About this exercise - Omit the images. Restate all of the records word for word.

************

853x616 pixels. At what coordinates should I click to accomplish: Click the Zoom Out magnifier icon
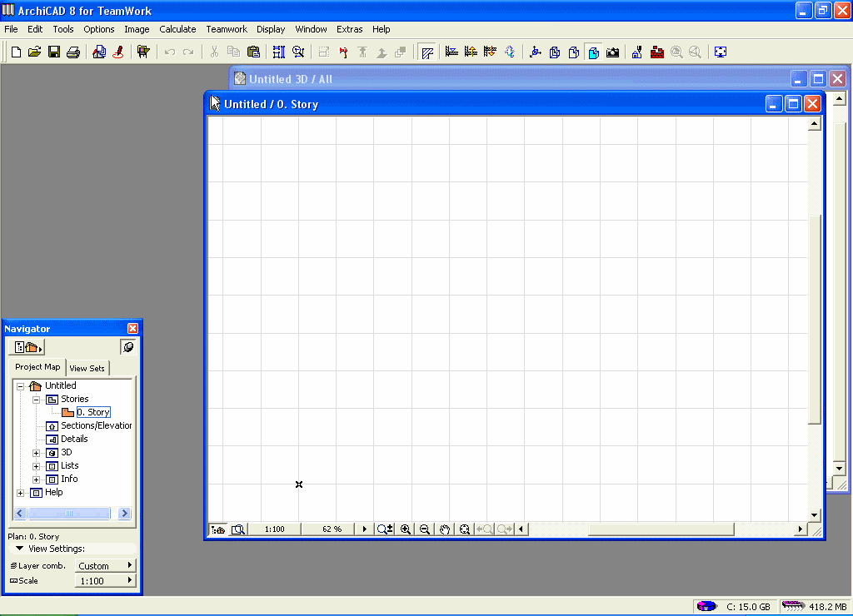tap(425, 529)
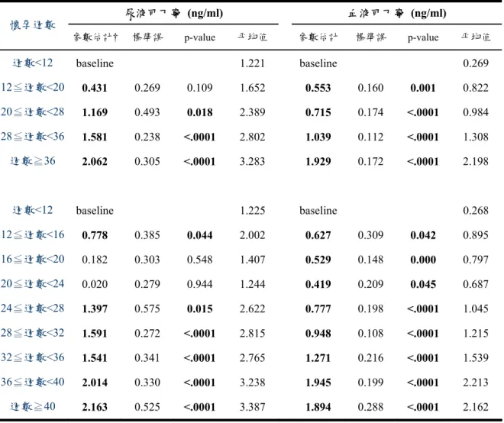
Task: Click the urine (ng/ml) group header
Action: [x=174, y=14]
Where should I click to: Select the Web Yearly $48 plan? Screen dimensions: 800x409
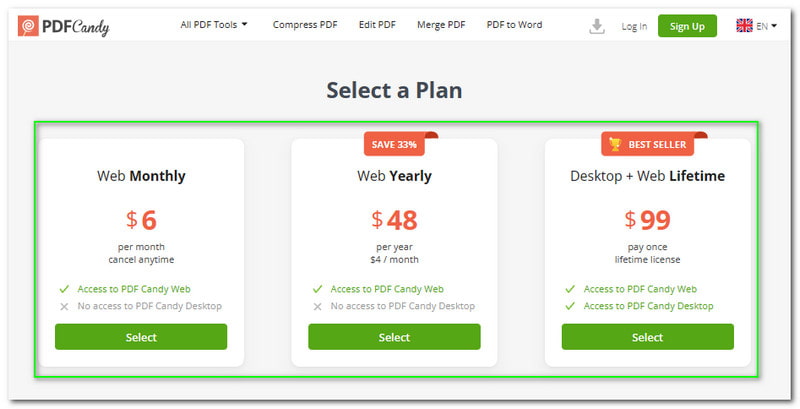point(394,337)
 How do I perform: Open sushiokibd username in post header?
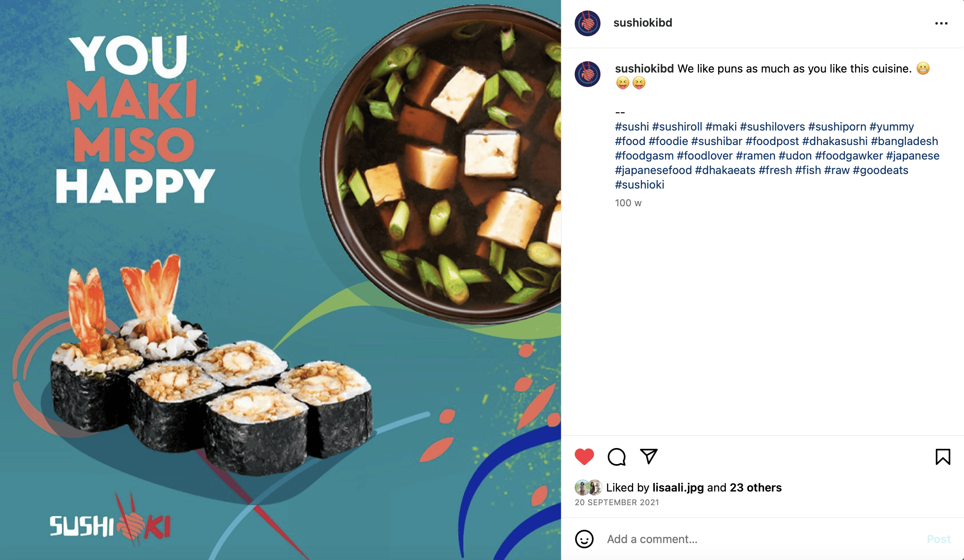pos(642,23)
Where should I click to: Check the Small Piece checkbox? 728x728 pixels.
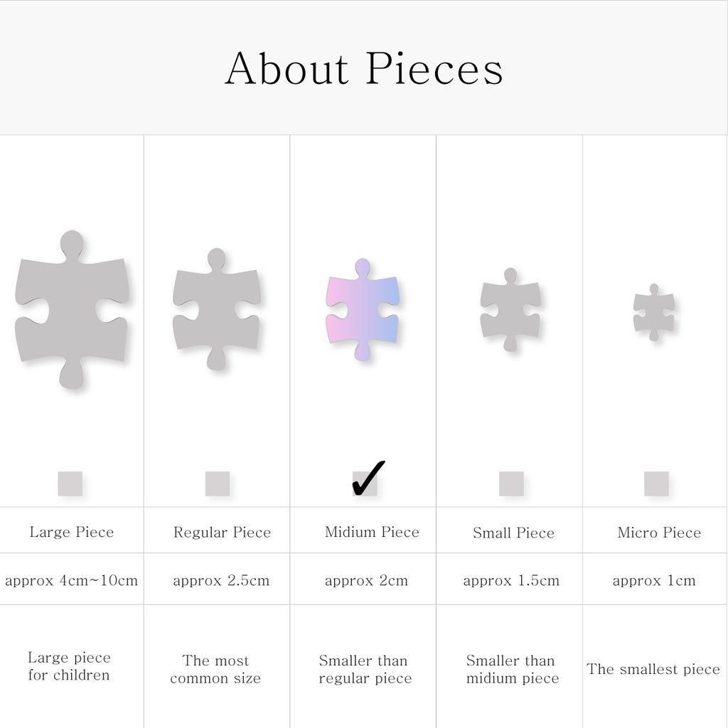point(511,483)
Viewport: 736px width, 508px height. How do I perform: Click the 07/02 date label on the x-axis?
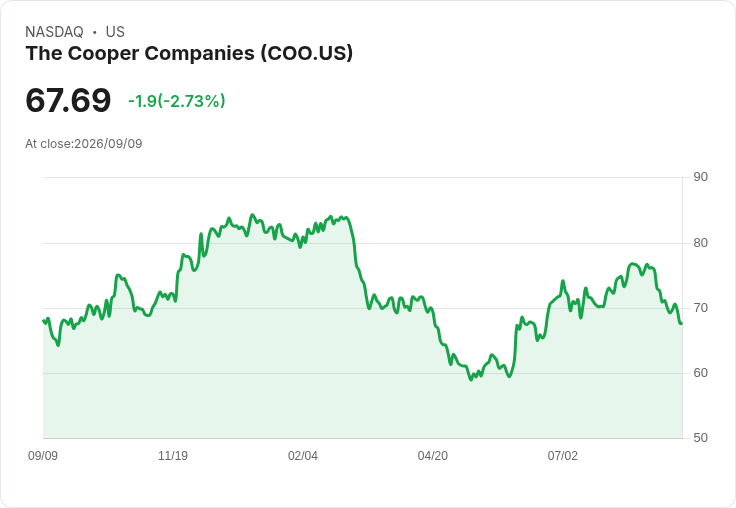(x=562, y=455)
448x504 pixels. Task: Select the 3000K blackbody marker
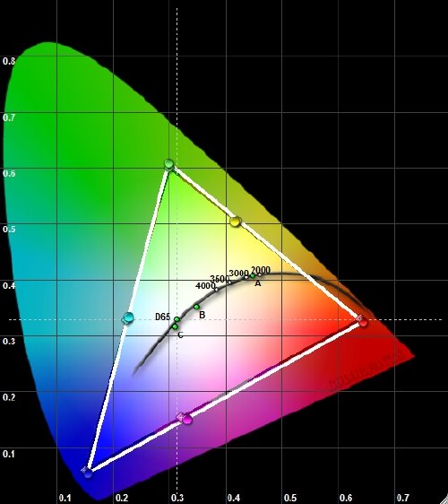pos(246,277)
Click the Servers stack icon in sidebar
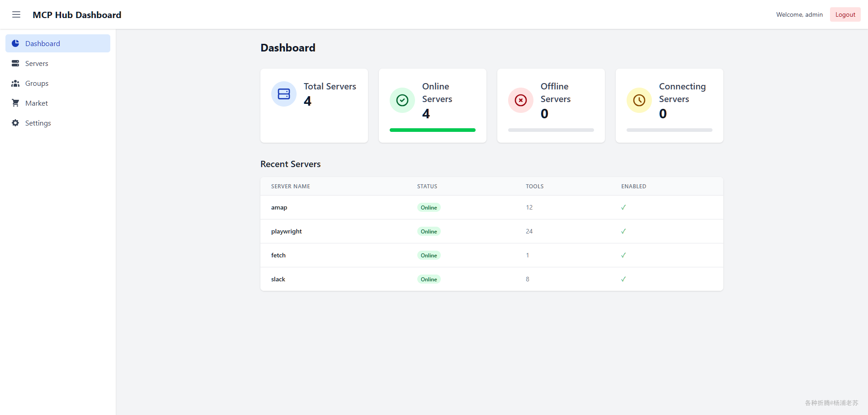868x415 pixels. coord(15,63)
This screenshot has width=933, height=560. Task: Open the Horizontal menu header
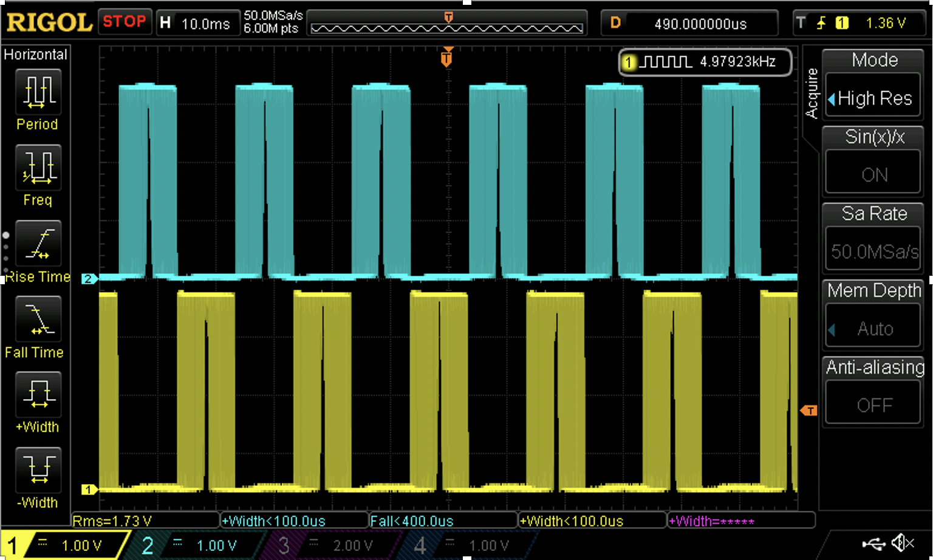click(x=35, y=54)
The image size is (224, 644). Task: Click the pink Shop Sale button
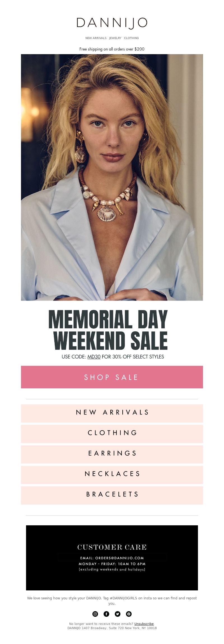112,377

************

Exercise solution -
853x616 pixels. At what coordinates should I click to accomplish: Click the Zoom Out magnifier icon
tap(425, 529)
Task: Click the urine (ng/ml) group header
Action: [x=174, y=14]
Where should I click to: Select the Web Yearly $48 plan? Screen dimensions: 800x409
point(394,337)
 How do I perform: Open sushiokibd username in post header?
pos(642,23)
Where should I click to: Check the Small Piece checkbox? 728x728 pixels.
point(511,483)
Viewport: 736px width, 508px height. How do I perform: Click the 07/02 date label on the x-axis?
(x=562, y=455)
448x504 pixels. Task: Select the 3000K blackbody marker
pos(246,277)
Click the Servers stack icon in sidebar
868x415 pixels. coord(15,63)
This screenshot has width=933, height=560. Task: Open the Horizontal menu header
click(x=35, y=54)
The image size is (224, 644). Task: Click the pink Shop Sale button
112,377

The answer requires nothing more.